Figure 3.4 – Data-centric equates to increasing complexity

Figure 3.4 – Data-centric equates to increasing complexity

The following is a detailed list of all the popular data stores being embraced by enterprises, along with the specific requirements they address:

Figure 3.5 – Relational databases

Figure 3.5 – Relational databases

The following is a detailed list of NoSQL data stores.

Figure 3.6 – NoSQL Datastores

Figure 3.6 – NoSQL Datastores

The following is a detailed list of data warehouses and data lakes:

Figure 3.7 – Data warehouses and data lakes

Figure 3.7 – Data warehouses and data lakes

Now that we have covered enterprise data architecture, let's move on to NoSQL data stores.

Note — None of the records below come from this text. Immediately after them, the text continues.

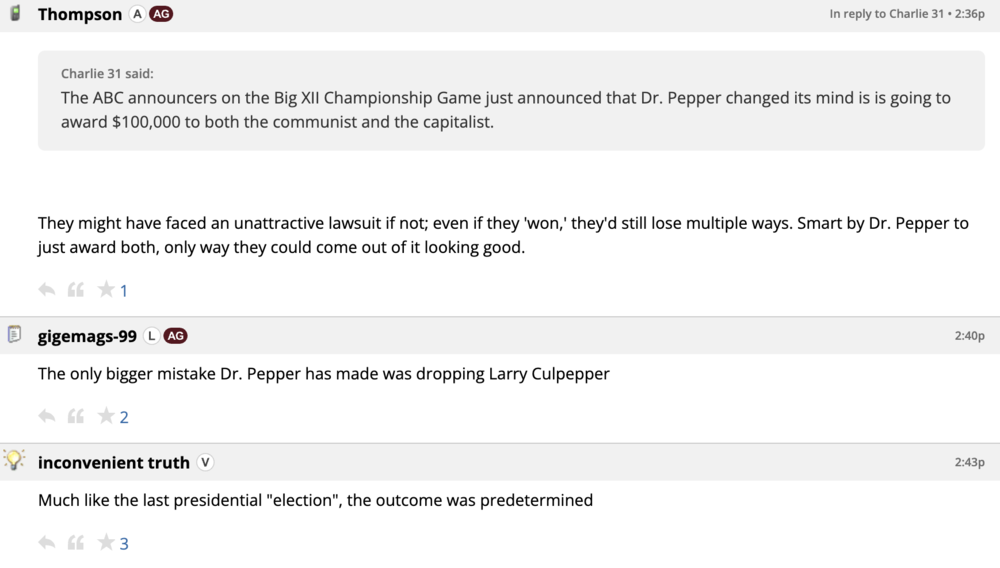Quote the Larry Culpepper post
The height and width of the screenshot is (568, 1000).
(x=76, y=416)
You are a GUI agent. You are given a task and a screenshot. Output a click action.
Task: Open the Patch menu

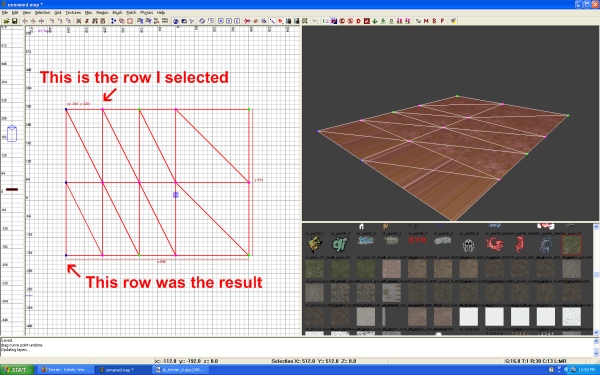click(131, 13)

NoSQL data stores – key categories

NoSQL data stores can be broadly classified into four categories based on their architecture and usage. They are as follows:

  • Document databases map each key with a complex data structure, called a document. Documents can be key-array pairs, key-value pairs, or even nested documents. Some of the most popular choices for document databases include MongoDB, CouchDB, Raven DB, IBM Domino, and MarkLogic.
  • Key-value stores are the simplest form of NoSQL database. Every row is stored as a key-value pair. Popular examples include Redis, Memcached, and Riak.
  • Wide-column stores, also known as columnar data stores, are optimized for making queries over large datasets, as well as to store columns of data together instead of as rows. Examples include Cassandra and HBase.
  • Graph stores store information about graphs; networks, such as social connections; road maps; and transport links. Neo4j is the most popular graph store.

Next, we'll review some of the capabilities of Cloud Pak for Data that enable it to address some of the challenges and one of them is Data virtualization.

Data virtualization – accessing data anywhere

Historically, enterprises have consolidated data from multiple sources into central data stores, such as data marts, data warehouses, and data lakes, for analysis. While this is still very relevant for certain use cases, the time, money, and resources required make it prohibitive to scale every time a business user or data scientist needs new data. Extracting, transforming, and consolidating data is resource-intensive, expensive, and time-consuming and can be avoided through data virtualization.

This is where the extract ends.